THE DATA:
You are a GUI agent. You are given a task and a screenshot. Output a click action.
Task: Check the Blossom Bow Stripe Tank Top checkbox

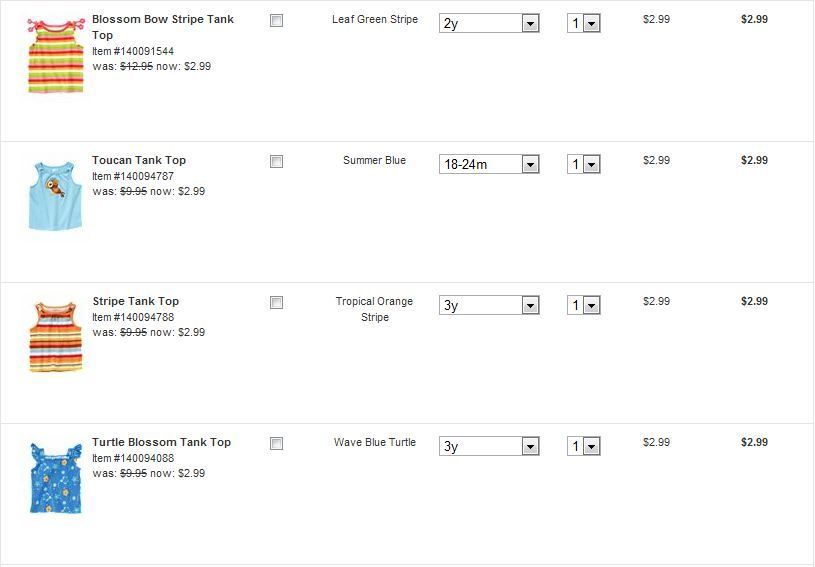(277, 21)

--

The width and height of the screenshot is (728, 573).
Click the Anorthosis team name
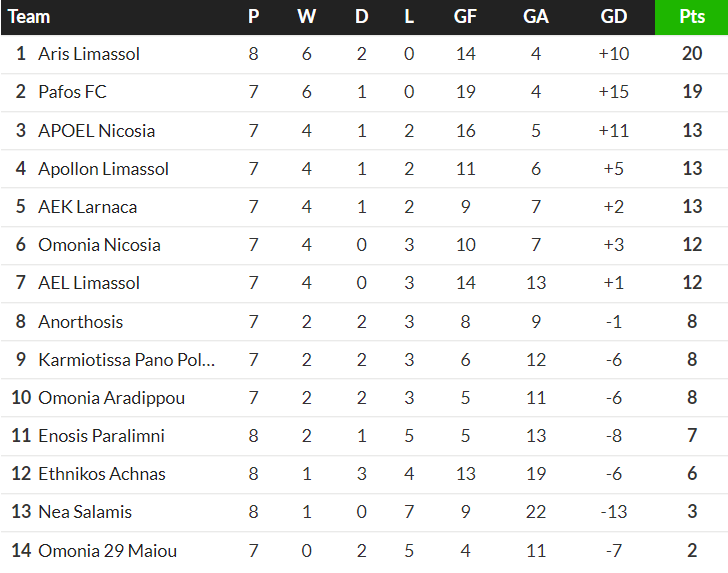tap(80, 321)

TASK TO COMPLETE: Your task is to gather all lines from the entries above that hold the word "screenshot".

RESPONSE BELOW:
You are a GUI agent. You are given a task and a screenshot. Output a click action.
The width and height of the screenshot is (728, 573).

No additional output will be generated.